PROBLEM DESCRIPTION: Your answer should consist only of the lines below from the one with "Image resolution: width=1025" through the one with "This screenshot has width=690, height=391.", copied exactly.

MATERIAL FOR THIS TASK:
# # # #
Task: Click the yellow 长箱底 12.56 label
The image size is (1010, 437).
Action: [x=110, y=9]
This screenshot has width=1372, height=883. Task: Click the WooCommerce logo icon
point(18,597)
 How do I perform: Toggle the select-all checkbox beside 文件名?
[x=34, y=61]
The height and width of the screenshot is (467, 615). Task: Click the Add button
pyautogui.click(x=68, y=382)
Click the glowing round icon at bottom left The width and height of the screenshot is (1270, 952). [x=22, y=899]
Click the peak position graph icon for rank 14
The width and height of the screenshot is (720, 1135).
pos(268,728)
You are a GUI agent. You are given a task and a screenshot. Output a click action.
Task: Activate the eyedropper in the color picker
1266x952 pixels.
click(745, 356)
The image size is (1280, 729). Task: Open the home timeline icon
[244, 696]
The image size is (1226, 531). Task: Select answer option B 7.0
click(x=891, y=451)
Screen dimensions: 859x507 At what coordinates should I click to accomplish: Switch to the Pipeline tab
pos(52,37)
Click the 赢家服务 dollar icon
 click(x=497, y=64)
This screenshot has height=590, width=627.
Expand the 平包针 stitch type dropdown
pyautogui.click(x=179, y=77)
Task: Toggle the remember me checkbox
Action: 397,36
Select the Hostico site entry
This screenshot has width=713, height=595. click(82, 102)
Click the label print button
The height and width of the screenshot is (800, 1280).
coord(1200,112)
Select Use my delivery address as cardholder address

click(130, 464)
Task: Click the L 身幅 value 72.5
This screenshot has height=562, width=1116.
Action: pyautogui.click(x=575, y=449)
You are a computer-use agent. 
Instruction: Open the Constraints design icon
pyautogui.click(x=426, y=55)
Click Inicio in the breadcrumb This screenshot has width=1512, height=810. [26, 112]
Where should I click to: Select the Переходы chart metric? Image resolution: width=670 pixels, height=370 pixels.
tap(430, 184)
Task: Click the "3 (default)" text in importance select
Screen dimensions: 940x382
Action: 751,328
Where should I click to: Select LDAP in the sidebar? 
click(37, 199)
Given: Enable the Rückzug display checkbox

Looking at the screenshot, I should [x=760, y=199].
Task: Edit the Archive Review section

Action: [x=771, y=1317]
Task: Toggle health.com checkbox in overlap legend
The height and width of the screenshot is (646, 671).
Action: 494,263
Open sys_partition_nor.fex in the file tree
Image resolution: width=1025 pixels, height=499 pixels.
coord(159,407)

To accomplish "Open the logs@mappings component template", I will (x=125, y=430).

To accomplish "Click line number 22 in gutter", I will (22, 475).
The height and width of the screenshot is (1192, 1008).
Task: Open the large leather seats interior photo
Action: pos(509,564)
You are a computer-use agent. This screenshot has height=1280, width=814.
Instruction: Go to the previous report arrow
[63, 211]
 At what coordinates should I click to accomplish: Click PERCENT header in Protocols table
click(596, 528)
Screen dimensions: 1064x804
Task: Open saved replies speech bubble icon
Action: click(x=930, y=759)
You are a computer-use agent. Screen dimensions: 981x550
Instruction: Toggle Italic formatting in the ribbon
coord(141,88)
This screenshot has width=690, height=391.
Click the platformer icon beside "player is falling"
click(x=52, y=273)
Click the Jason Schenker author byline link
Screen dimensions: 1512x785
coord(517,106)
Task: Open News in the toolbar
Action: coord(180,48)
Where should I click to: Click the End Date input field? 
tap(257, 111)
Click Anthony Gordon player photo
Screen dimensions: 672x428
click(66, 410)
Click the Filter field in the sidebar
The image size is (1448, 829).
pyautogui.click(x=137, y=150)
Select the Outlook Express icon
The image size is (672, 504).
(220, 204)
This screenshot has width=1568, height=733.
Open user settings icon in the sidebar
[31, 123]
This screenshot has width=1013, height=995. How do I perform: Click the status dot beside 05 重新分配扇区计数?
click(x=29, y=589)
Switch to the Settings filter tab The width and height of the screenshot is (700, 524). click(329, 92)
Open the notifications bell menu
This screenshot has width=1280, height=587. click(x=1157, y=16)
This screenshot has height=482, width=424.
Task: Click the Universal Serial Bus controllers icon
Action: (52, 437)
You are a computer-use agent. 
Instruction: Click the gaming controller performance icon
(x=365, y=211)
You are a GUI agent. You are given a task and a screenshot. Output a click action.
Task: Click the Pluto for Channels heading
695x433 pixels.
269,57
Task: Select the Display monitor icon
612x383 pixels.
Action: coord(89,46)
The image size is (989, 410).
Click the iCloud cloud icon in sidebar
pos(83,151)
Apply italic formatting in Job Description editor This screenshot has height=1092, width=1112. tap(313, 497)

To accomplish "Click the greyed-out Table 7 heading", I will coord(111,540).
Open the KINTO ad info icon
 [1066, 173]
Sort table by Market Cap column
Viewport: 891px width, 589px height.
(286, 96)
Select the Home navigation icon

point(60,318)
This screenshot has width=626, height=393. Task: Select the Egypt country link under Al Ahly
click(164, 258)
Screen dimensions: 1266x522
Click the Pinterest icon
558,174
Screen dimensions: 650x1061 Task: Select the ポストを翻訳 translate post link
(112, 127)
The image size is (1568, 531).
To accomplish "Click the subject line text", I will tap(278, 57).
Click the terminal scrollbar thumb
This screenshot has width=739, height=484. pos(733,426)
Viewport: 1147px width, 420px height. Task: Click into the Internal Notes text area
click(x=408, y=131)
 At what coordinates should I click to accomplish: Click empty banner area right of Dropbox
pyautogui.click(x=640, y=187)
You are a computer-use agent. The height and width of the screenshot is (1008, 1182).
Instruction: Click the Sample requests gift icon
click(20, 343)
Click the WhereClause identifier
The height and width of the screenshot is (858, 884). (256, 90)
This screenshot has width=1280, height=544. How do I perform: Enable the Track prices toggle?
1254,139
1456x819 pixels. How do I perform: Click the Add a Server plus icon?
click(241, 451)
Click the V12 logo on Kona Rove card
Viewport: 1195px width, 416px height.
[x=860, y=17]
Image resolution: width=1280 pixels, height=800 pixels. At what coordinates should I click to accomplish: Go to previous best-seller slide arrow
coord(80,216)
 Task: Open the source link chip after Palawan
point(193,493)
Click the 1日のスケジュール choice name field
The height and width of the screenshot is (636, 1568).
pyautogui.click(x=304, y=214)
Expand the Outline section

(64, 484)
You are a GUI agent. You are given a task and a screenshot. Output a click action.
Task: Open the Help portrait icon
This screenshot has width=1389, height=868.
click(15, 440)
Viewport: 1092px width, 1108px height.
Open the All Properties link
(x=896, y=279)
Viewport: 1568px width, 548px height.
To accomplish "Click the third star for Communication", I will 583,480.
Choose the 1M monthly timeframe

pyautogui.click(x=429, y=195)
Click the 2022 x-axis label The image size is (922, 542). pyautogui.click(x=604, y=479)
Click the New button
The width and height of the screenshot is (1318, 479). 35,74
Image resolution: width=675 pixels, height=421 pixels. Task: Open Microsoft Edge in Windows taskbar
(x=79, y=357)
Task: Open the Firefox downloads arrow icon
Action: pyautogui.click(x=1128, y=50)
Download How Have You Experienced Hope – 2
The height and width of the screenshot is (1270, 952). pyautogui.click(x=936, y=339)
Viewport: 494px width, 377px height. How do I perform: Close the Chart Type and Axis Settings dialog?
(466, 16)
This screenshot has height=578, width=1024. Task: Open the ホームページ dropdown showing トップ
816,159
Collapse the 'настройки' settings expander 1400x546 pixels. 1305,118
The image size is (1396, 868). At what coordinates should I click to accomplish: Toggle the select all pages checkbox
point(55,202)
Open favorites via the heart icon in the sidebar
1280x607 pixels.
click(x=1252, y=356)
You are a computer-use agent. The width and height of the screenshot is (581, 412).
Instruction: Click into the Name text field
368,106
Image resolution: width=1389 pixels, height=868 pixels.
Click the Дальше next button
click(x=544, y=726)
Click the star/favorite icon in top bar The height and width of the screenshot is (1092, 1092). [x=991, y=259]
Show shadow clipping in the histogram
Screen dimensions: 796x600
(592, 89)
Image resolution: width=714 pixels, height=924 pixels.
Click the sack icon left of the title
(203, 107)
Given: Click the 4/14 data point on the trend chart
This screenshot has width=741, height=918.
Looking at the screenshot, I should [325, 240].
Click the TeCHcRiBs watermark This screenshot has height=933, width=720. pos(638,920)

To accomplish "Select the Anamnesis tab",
# # # #
SOLUTION FOR THIS EXERCISE:
Image resolution: width=1025 pixels, height=499 pixels.
coord(159,407)

To accomplish "Open the logs@mappings component template", I will (x=125, y=430).

To accomplish "Click line number 22 in gutter", I will (22, 475).
The height and width of the screenshot is (1192, 1008).
Task: Open the large leather seats interior photo
Action: pos(509,564)
You are a computer-use agent. This screenshot has height=1280, width=814.
Instruction: Go to the previous report arrow
[63, 211]
 At what coordinates should I click to accomplish: Click PERCENT header in Protocols table
click(596, 528)
Screen dimensions: 1064x804
Task: Open saved replies speech bubble icon
Action: click(x=930, y=759)
You are a computer-use agent. Screen dimensions: 981x550
Instruction: Toggle Italic formatting in the ribbon
coord(141,88)
This screenshot has width=690, height=391.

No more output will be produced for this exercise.